--- Record excerpts Enclosed Below ---

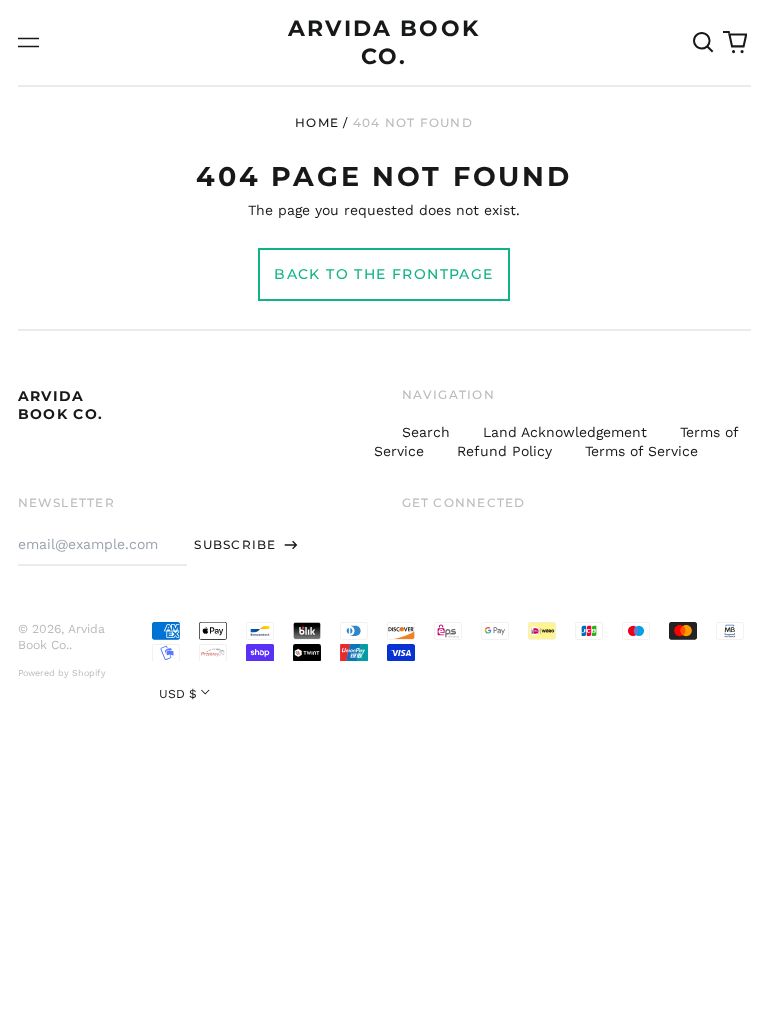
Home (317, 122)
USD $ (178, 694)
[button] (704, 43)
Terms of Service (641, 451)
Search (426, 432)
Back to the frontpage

--- End of Enclosed Record excerpts ---

» **Exercise details**
Return every record exactly, without the pictures.

» **Solution to this task**
Home (317, 122)
USD $ (178, 694)
[button] (704, 43)
Terms of Service (641, 451)
Search (426, 432)
Back to the frontpage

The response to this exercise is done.